Santa Barbara Half-Marathon Recap!

What an exhausting weekend! And a lovely one at that, full of friends, pasta and PRs. I love Santa Barbara.

The expo on Friday was fun – I finally tried a clif shot gel. I’ve never had a gel before. The vanilla was really tasty, but I’m not sure how I’d feel about ingesting one in the middle of a run. I’ll have to practice! Erica and I met up post-expo with her co-worker Scott. I devoured a huge plate of spaghetti, my garlic bread AND Scott’s, and topped it all off with a cone of Chocolate Therapy from Ben & Jerry’s. I went to bed very full.

The hotel Matt & I shared with Erica was pleasant enough. The dog, however, decided that it would be best to jump on the bed and walk around at 3:40 in the morning, a full hour and 20 minutes before I had to wake up. That part sucked. When 5am did finally roll around, I jumped out of bed, made a bowl of oatmeal, chugged some coffee, and suited up. Annie had stayed in Oxnard the night before and I had picked up her bib at the expo, so she stopped by the hotel to gather her goodies. With Matt at the wheel (he really is a wonderful race supporter), we were off just a few minutes later to gather Scott and head over to the starting line by 6:15/6:30 for a 7:15 start. And here is where I started to FREAK OUT.

I like getting to a race start early. I usually need to pee more than a few times, and I need a few minutes to get into the zone before the gun goes off. Figuring 45 min to an hour would be more than enough time, we asked Scott to be ready and waiting at his hotel at 6am. We got there at 6:10 to no Scott. We called him only to find out that he was across the street at Denny’s, waiting for his food. Ok, we’ll come over there and grab you. (Also – who orders something from Denny’s right before a race?? My stomach was turning) We sat outside in the idling car as I watched him stand in the front of the restaurant, waiting for his food. My watched ticked to 6:15. 6:20. 6:25. Matt lent me his hand to squeeze as the terror crept into my eyes.
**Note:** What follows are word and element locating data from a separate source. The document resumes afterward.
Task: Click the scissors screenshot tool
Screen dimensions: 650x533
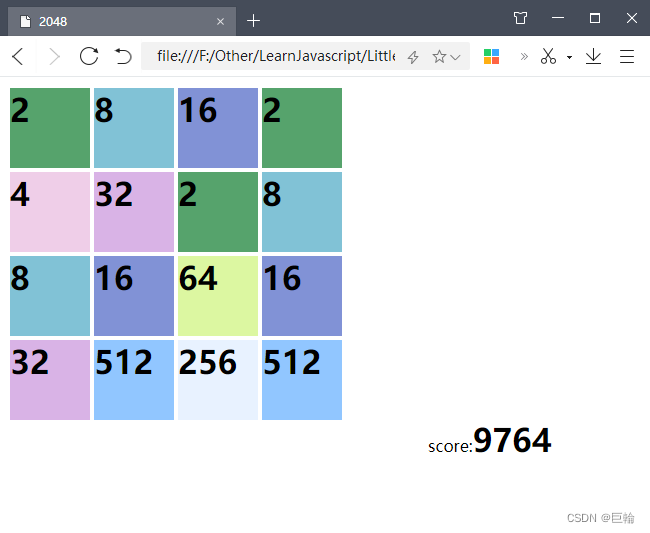Action: pyautogui.click(x=548, y=56)
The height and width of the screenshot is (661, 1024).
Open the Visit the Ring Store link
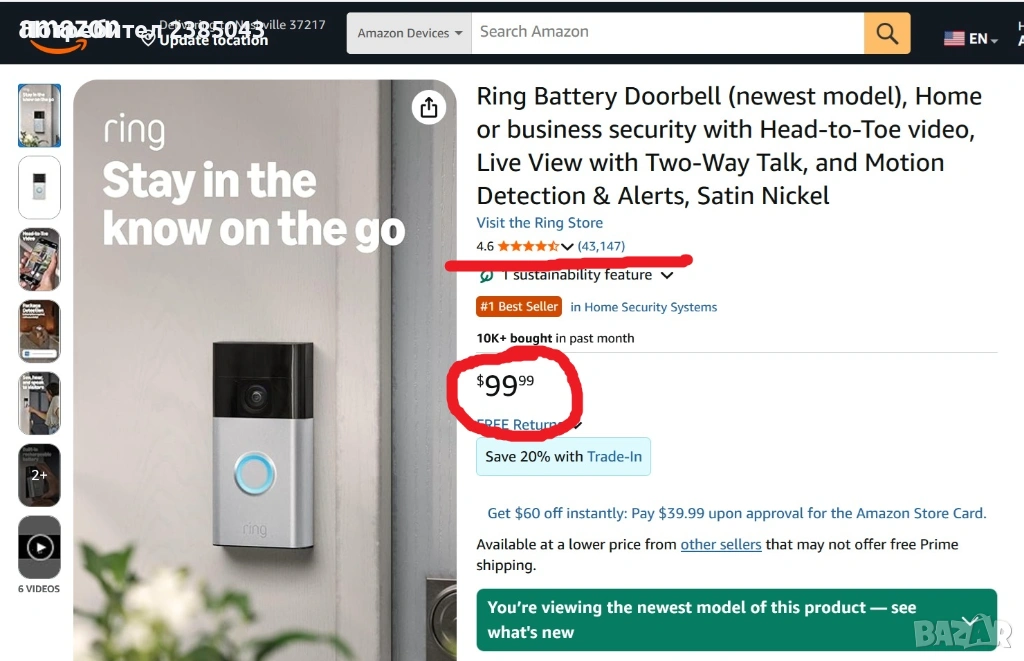(x=539, y=223)
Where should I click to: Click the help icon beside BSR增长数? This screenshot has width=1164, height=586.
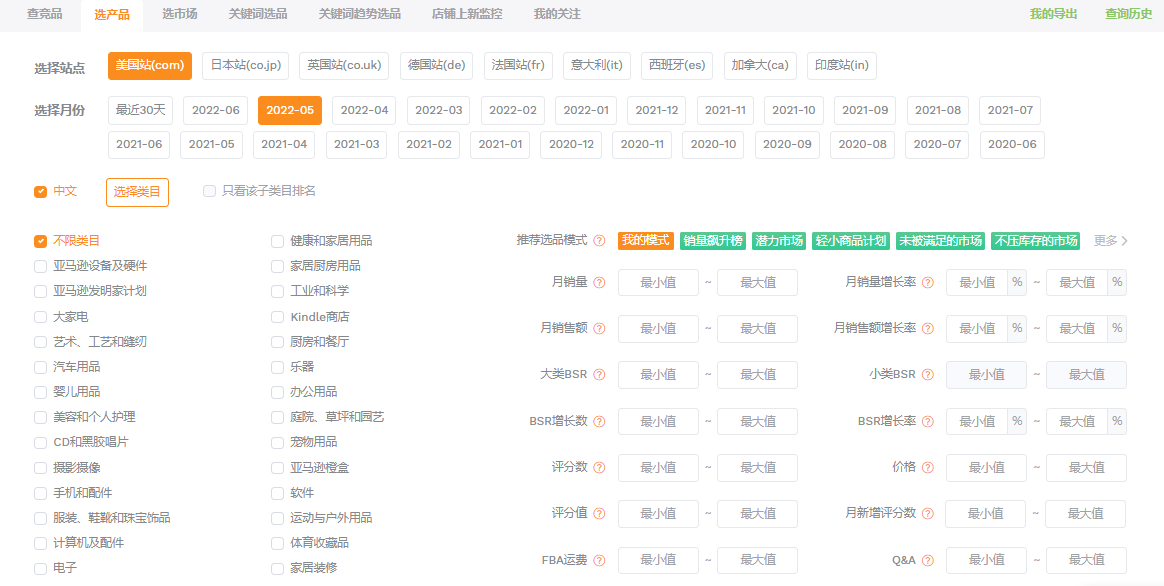point(598,421)
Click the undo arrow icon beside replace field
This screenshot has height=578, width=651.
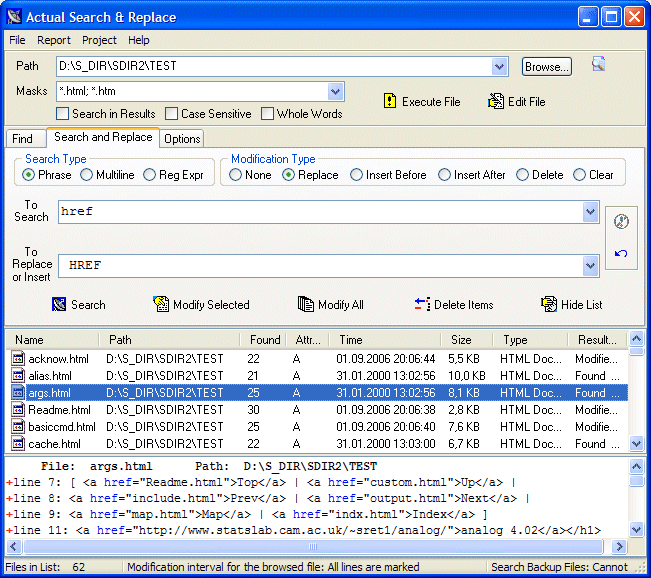620,253
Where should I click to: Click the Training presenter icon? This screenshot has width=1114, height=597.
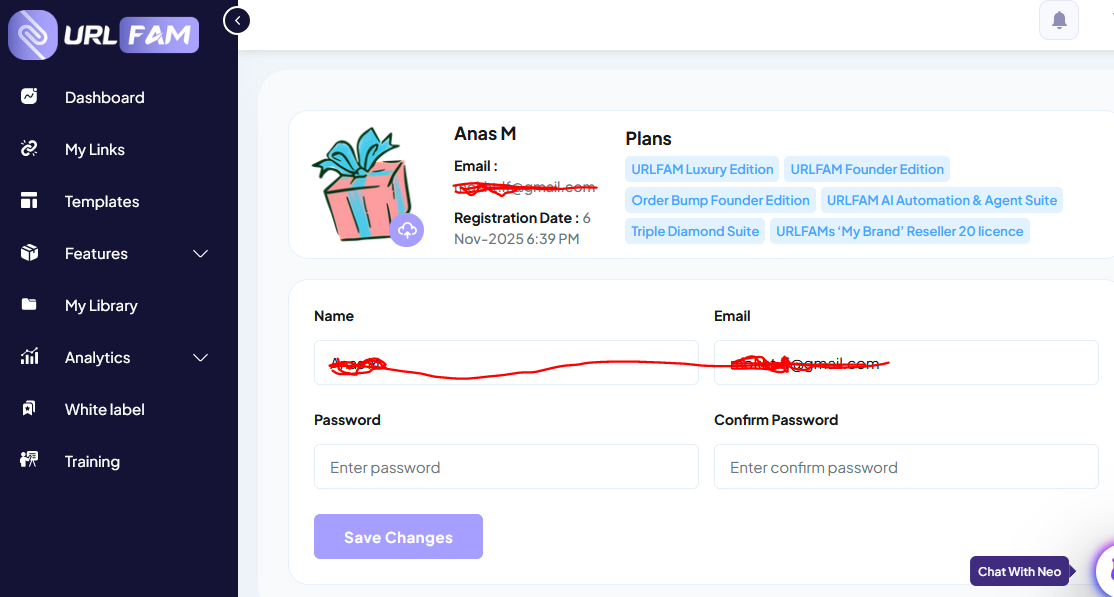pos(29,461)
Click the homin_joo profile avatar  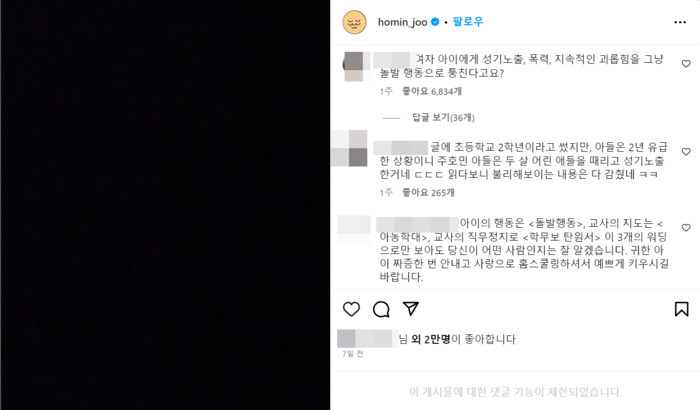click(354, 22)
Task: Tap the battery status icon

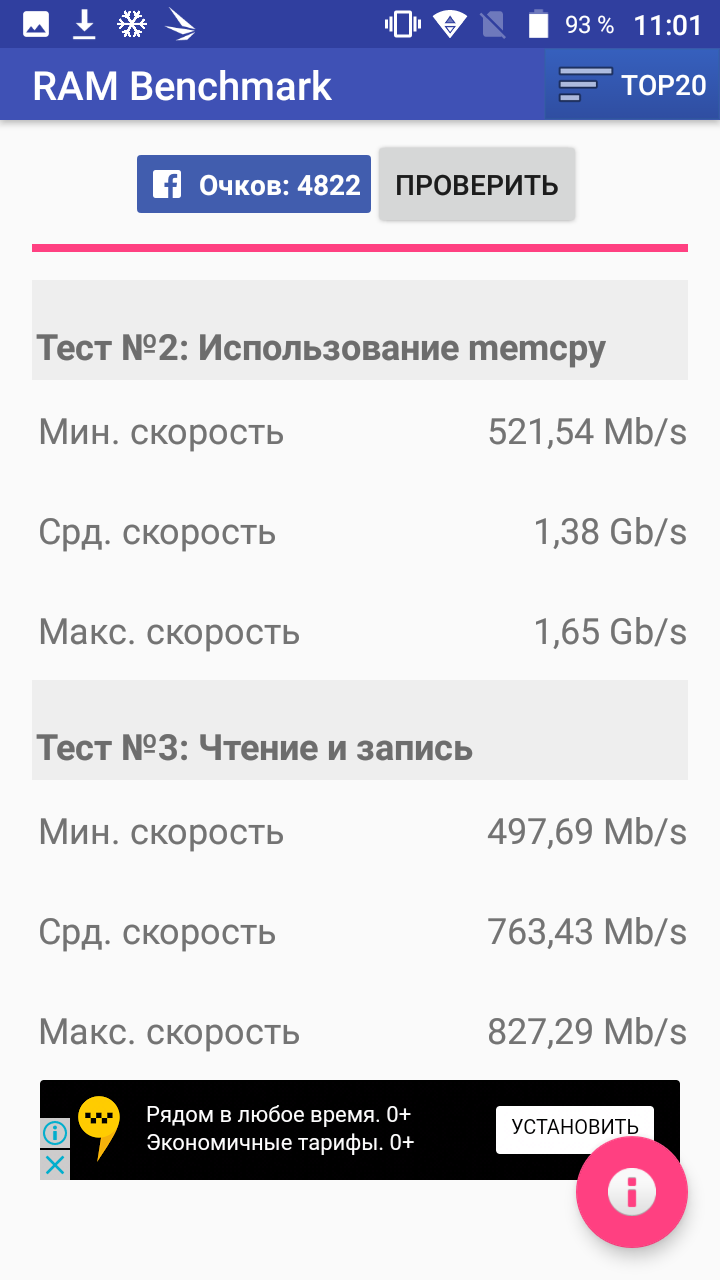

At 6:30, knowing that not only were we still 5-10 min away from the start, and that if it was anything like last year’s drop off, we were going to have a half-mile walk to the start, I ran into Denny’s, where Erica was already trying to get some sort of food delivery timeline from the poor hostess. “Matt is just going to bring me and he’ll come back for you!” I blurted out, caught between wanting to keep to my pre-race routine and not wanting to make an embarrassing scene in front of this nice man I had just met the nice before.

Scott left his food and followed us back to the car. It was at that point that I started feeling guilty for acting like a maniac. But, come on. Denny’s?? Ahem. For some reason, when we finally made it to the long line of cars near the drop off, we were waved into a different line. This line of cars was completely stopped. Scott jumped out and asked what was going on, only to be told that the start was RIGHT there and so we all jumped out. By some grace of God, a nearby firefighter surveying the traffic saw us scrambling across the road and told us how to sneak through the hole in the gate behind the station. Before we knew it, we were standing in the middle of the crowd, surrounded by porto potties galore. While I was using said potty, I heard over the loudspeaker that it was time for us to start lining up. We finished up our business and ran to the start, dumping our bags in the user-friendly bag drop boxes located along the side of the road. I finally found Annie and then my old co-worker Tim popped up out of nowhere! And THEN they pushed the start of the race back 15 minutes! It was all meant to be.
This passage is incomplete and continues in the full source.